Da bambino Hanumān, allora semplice scimmia, era così forte che saltò in cielo per divorare il sole nascente, scambiandolo per un frutto dorato. Una volta cresciuto volle sapere tutto del mondo e chiese a sua madre come fare per imparare ogni cosa. La madre gli indicò il cielo dicendogli che il sole lassù vede tutto e che quindi avrebbe dovuto domandare a lui.
Hanumān andò da Sūrya e gli spiegò che voleva sapere tutto ciò che lui aveva visto dall’alto.

Dal canto suo il sole gli rispose che non aveva tempo per insegnare: non poteva fermarsi nemmeno un secondo per lui, in quanto questa stasi avrebbe decretato la fine di ogni forma di vita sulla terra.

“Non c’è bisogno che ti fermi” replicò Hanumān – egli decise di viaggiare davanti al carro del sole ogni giorno in modo che Sūrya potesse insegnargli tutto ciò che sapeva senza doversi fermare.

Il dio Sole lo avverti che il bagliore e il calore sarebbero stati intollerabili, ma Hanumān rispose che non gli importava perché la conoscenza e la sofferenza vanno di pari passo: per imparare  si deve lavorare duramente (ci ricorda qualche consiglio di qualche nostro insegnante / maestro sulla costanza e sulla disciplina?).

Impressionato dalla sua determinazione Sūrya acconsentì e fu così che Hanumān ricevette la sua istruzione. Passò migliaia di ore a fissare il sole dall’alba al tramonto, ascoltando con attenzione ciò che il Sūrya aveva da dire. Immerso in tutto quel sapere Hanumān realizzò il suo potenziale divino. Si tramutò da Hanumān la scimmia ad Hanumān il Dio – dotato di saggezza e potenza infinite.

Questo ci dovrebbe far riflettere sulla traduzione che diamo solitamente ad Hanumān-Asana, la posizione che traduciamo di solito con la “posizione della scimmia”: come possiamo comprendere, da questa storia, Hanumān è un Dio, ex-scimmia.
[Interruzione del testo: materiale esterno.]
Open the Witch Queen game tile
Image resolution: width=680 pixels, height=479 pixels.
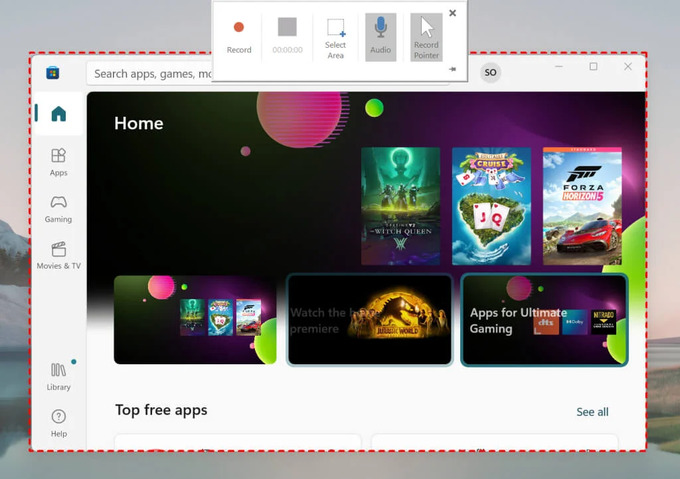tap(400, 206)
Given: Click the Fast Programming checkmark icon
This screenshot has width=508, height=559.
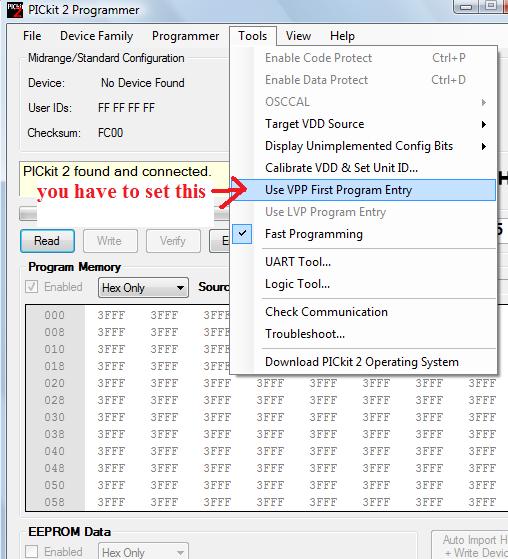Looking at the screenshot, I should click(242, 234).
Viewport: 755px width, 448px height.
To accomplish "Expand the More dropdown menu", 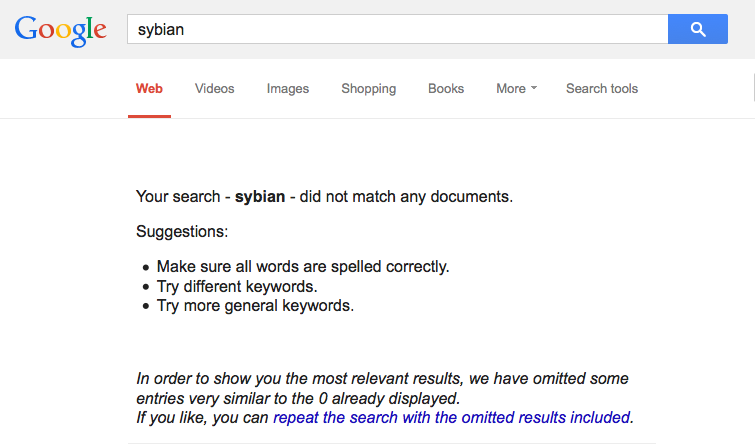I will click(517, 89).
Tornando alla storia del mito: Hanumān ringraziò il suo maestro ed espresse la propria gratitudine inventando il Sūryanamaskāra.

E Sūrya?
Le più antiche immagini del sole ci arrivano dall’arte buddhista, dove ci viene mostrato un carro con le sue mogli o con le sue arciere che scontano frecce scacciando così l’oscurità. Nei templi indù il dio solare Sūrya è rappresentato mentre guida un carro con sette cavalli, che indicano i 7 giorni della settimana.

Ognuna delle dodici ruote del carro rappresenta un mese dell’anno e gli 8 raggi dei ogni ruota indicano le tradizionali suddivisioni del giorno. Il suo nocchiere è il dio dell’alba che a volte è rappresentato come un uomo (Aruni) altre volte come una donna (Usás).
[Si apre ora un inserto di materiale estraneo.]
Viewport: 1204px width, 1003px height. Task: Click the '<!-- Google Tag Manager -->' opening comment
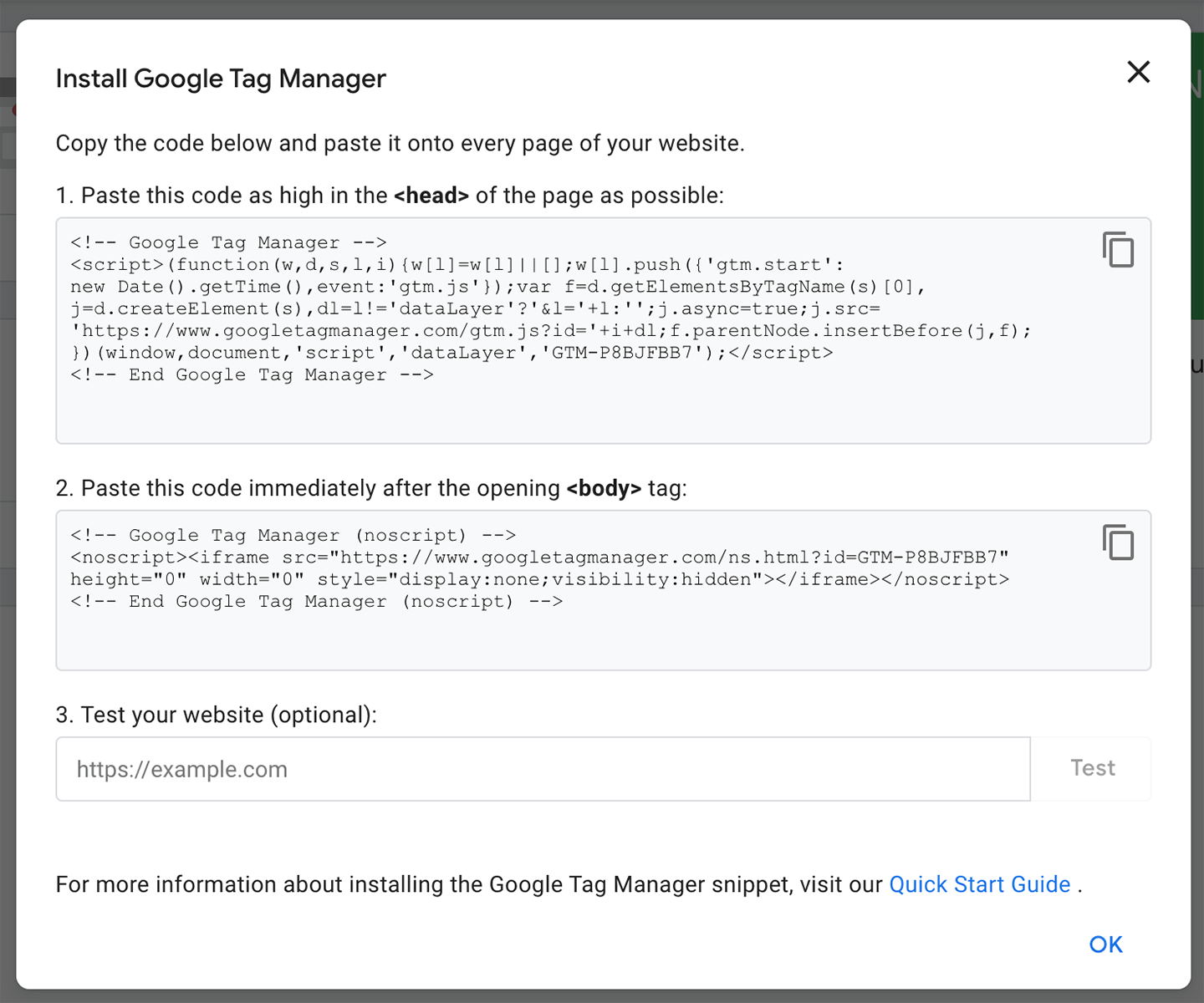tap(228, 243)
Nelle Upanishad è il Sole a rivelare che in noi, e in ogni cosa intorno a noi, risiede il potenziale divino per espandere la mente e realizzare l’infinito: questa verità è stata svelata ad un antico maestro privato dalla saggezza dei Veda e in stato di profonda depressione perché pensava che solo attraverso i Veda, oggetti esterni, si potesse conseguire la piena realizzazione.

Il Sole, leggendo le avventure di Hanumān e la saggezza delle Upanishad, è quindi considerato un maestro buono pronto a svelare la verità che risiede in ognun* di noi. Se ci pensiamo è proprio grazie al Sole che esistiamo e che possiamo conoscere la vita così com’è.